INSTRUCTIONS TO FOLLOW
Everything from the line with "Task: Click the orange" to the end of the data below must be returned exactly as it is, and nothing besides.

MATERIAL TO PROCESS
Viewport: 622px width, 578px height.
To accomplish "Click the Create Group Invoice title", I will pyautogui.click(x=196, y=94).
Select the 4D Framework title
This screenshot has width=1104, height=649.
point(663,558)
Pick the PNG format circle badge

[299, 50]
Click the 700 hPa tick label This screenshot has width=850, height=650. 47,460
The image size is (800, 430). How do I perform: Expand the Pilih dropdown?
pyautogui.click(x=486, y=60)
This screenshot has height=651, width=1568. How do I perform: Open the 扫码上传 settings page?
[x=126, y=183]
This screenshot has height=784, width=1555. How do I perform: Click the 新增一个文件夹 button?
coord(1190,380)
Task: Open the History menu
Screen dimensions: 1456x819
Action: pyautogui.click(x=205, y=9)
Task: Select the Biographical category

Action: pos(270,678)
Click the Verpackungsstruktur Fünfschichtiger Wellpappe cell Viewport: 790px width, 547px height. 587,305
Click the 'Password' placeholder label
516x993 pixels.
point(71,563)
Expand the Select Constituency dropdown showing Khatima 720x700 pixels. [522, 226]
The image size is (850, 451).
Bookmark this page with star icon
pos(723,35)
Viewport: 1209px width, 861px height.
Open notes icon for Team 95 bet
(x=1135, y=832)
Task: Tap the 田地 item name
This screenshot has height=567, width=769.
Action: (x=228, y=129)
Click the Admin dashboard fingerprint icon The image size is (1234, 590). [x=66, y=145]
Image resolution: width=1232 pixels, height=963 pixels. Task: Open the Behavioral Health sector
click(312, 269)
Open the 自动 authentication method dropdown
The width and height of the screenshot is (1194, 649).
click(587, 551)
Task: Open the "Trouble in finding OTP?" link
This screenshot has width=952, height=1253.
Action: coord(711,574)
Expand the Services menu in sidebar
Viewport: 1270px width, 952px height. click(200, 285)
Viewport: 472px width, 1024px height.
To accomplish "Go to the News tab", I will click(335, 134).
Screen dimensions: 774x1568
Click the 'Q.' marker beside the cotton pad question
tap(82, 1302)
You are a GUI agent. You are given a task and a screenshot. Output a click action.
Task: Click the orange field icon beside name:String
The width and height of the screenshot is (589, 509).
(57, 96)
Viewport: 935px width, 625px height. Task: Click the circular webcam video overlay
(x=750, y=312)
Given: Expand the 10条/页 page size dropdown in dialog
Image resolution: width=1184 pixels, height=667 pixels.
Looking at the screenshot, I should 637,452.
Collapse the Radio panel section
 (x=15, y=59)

TASK SOLUTION
Task: Click the orange field icon beside name:String
The width and height of the screenshot is (589, 509).
(57, 96)
Viewport: 935px width, 625px height. Task: Click the circular webcam video overlay
(x=750, y=312)
Given: Expand the 10条/页 page size dropdown in dialog
Image resolution: width=1184 pixels, height=667 pixels.
Looking at the screenshot, I should 637,452.
Collapse the Radio panel section
 (x=15, y=59)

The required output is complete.